One in six Scots consider paying for Xmas going into debt this year, a new survey found.

Some 16 percent of those polled said they would use services such as payday loans, overdrafts or overdrafts. credit card to cover the cost of the stay.

The poll, conducted by YouGov, found that 13% planned to pay for the holidays with credit cards, approved overdrafts or secured loans, while an additional 3% intended to use payday loans, unlicensed overdrafts. , or buy now, pay for later products.

However, almost half of Scots plan to spend less Xmas than last year, according to the Citizens Advice Scotland (CAS) study.

Only 5% of respondents plan to spend more on Christmas.

A difficult year

Of those who plan to spend more, 41% do so to make their family feel better after a tough year, while 18% do so to feel better.

Just over one in 10 (13%) do so to make up for not having a vacation this year.

One in 20 people plan to spend more this year than usual (Photo: Matthew Horwood / Getty)

The CAS urged people not to spend more than they can afford to avoid another “drowning in debt” year.

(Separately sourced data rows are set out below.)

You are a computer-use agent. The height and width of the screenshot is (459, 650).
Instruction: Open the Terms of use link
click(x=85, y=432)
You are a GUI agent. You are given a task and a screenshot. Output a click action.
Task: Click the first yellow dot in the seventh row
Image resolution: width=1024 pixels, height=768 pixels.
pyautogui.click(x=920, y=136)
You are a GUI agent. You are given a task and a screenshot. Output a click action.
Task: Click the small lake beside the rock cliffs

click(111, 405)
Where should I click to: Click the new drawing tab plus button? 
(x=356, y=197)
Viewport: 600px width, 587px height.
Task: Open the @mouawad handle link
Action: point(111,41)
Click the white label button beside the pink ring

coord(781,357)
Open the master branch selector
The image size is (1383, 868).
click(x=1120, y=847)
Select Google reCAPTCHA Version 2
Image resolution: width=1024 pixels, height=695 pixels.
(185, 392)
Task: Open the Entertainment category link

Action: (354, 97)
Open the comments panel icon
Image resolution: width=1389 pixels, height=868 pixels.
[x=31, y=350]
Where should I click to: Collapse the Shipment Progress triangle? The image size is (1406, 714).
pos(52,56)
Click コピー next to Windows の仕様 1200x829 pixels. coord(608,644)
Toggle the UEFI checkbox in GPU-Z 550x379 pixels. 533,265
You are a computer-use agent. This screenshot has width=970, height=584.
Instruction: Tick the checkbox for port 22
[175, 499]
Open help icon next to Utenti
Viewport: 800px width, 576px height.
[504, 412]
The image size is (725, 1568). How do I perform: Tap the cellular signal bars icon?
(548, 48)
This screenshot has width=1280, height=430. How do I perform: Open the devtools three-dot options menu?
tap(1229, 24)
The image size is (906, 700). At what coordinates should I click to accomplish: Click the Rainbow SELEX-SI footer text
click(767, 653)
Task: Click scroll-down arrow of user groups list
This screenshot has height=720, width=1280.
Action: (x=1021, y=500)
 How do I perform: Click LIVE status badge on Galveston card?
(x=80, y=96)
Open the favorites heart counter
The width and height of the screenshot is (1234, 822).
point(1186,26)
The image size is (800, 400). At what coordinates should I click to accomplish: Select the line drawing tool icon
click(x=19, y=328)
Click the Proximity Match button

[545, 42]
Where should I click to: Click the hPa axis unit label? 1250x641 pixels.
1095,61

CAS spokesperson for financial health Sarah-Jayne Dunn said: ‘What this poll shows is that almost half of Scots plan to spend less this year, a sign of the financial impact that Covid has had on household budgets across the country.

“Despite this, a significant number of people are still considering going into debt to pay for their Christmas and New Years. And our fear is that many more will end up doing it, even if that is not their intention now.

“It will be a Christmas like no other, and given the year we’ve had, it’s understandable that people feel the need to overspend to make up for what has been a miserable year for many.

“But we really want to urge people not to fall into this trap. Another year drowned in debt will only make matters worse. “

Excessive spending

She added, “It’s really important that people realize that spending too much now could mean preparing yourself for debt crisis in the New Year. And once you’re in debt, it can get out of hand so quickly, worsening your financial situation and impacting your mental health.

“A lot of people who come to ACR’s service with debt tell us that the problems all started with overspending around Christmas time.”

The charity encourages people to visit its recently launched Money Map online tool at which gives an overview of options for improving their income and lowering their cost of living, and includes tips on budgeting.

The survey of 1,862 Scottish adults was conducted between October 19 and November 2.